This afternoon I had the great privilege of participating in the first (and hopefully not the final) "roundtable discussion" with Islanders management. Dee Karl, Tony Stabile, and I were guests of General Manager Garth Snow. There were no guidelines set or any off-topic areas to be avoided. There have never been any such rules, nor are we ever fed potential story lines by those who oversee the Blog Box. Just so you know.
I bring this up because just hours prior to our meeting with Garth emerged the unsettling news that prospect Kirill Kabanov had again been late to a team practice. While potential discipline for Kabanov falls entirely within the jurisdiction of the coaching staff, as far as I know, it does lead me into a convenient segue on a topic that I broached with Mr. Snow.
I was eager to discover how involved he is in the drafting process, since the success or failure of picks like Kabanov reflect directly on his reputation as a General Manager.
"I'm always hands-on in regards to the meetings with the scouting staff," Snow told the group. "If I don't get a chance to see a player first-hand [then] I'll see him though video." He continued in greater detail explaining the process, insisting that the communication he has with the team's regional scouts is the quintessence of the drafting process. "I go right to the [scout] that's seen [the player] twenty, thirty times."
He characterized the time leading up to the draft and the event itself as "fun." He noted that while it's an unrealistic goal, "every team wants to get every pick right," and that's his goal as well.
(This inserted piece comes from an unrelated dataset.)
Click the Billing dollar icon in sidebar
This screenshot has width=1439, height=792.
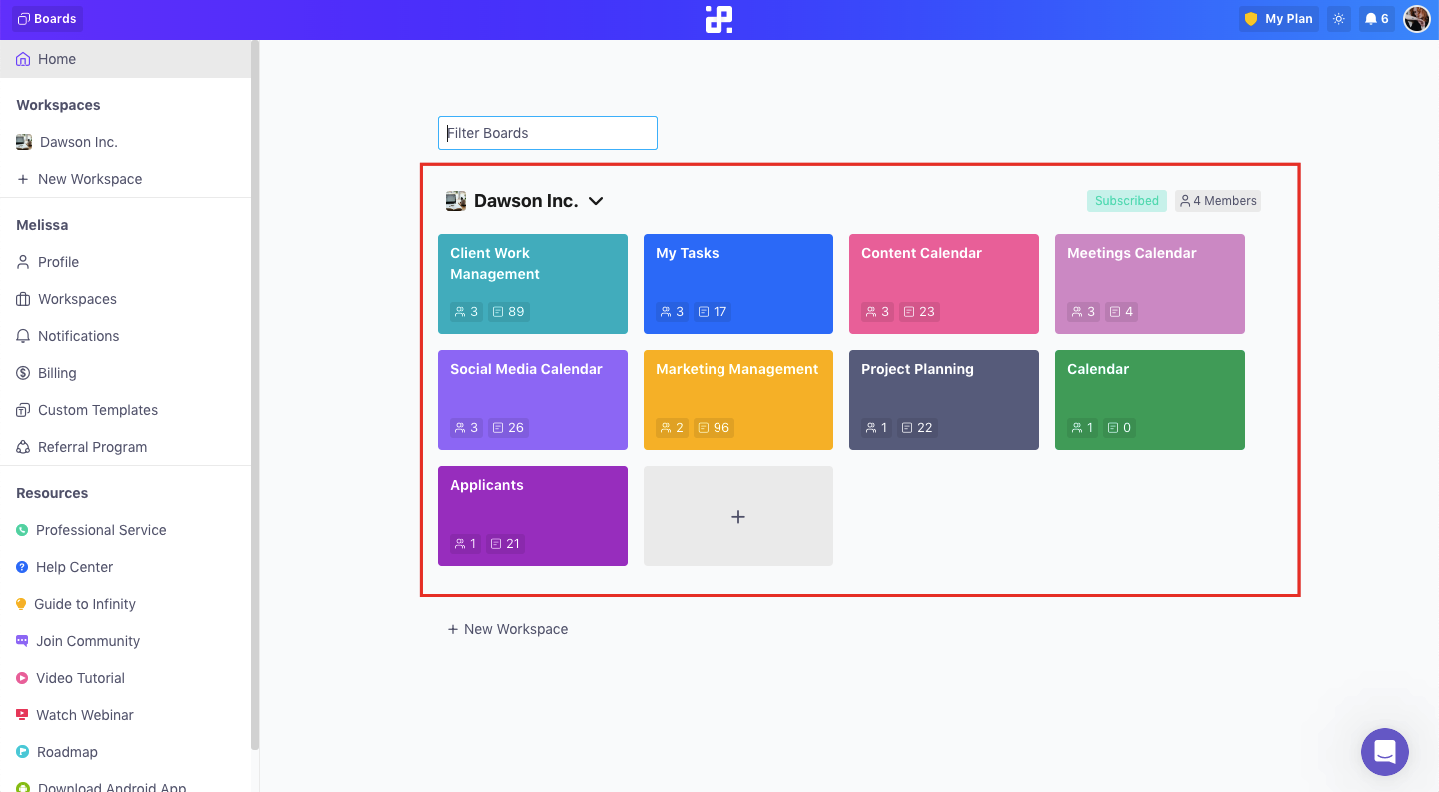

Furthermore, he feels that he and his staff need to be especially correct about first round picks, due to their high value and ability to alter a franchise's course. By "correct" he meant in assessing both their talent and attitude.
Which brings us back to today's events.
While neither Garth nor any team officials commented on Kirill Kabanov's situation, it doesn't take much cognitive ability to realize that the Islanders are extremely upset with the young man. Garth, when speaking on other topics unrelated directly to drafting, stressed more than once how important the character of the men on the teams he builds is to him. He encapsulated that sentiment by sharing a motto of sorts: "Good people can do great things. And I believe that."
This past July I interviwed Kabanov for the first time. By now you all know his basic story: A 1st-round hockey talent that fell in the draft due to off-ice issues. In my brief assessment of him I noted how Kirill charmed the media, saying the right things. If you read the entire piece, though, I wondered if he was really as genuine as he wished to appear.
While Kabanov hasn't committed unforgivable transgressions, I am beginning to believe that my initial "read" of him was accurate. His actions are speaking for him, and not well. On the bright side, though, as fans, many of us are forgiving. Hopefully for his sake, Garth Snow's, and the team's, his youth works in his favor and not against him. He still has time to correct his immaturity and learn from this camp experience.
With respect to Garth Snow, this is only the first of many topics that were covered during the roundtable chat. There will be other installments following this one on various subjects. Garth was generous enough to give us about an hour of his time (and almost as much recorded audio!), so we still have a lot to cover.
Hopefully I'll see some of you at Saturday (9/25) morning's scrimmage. Don't be afraid to stop, say hello, and talk Islanders hockey with me!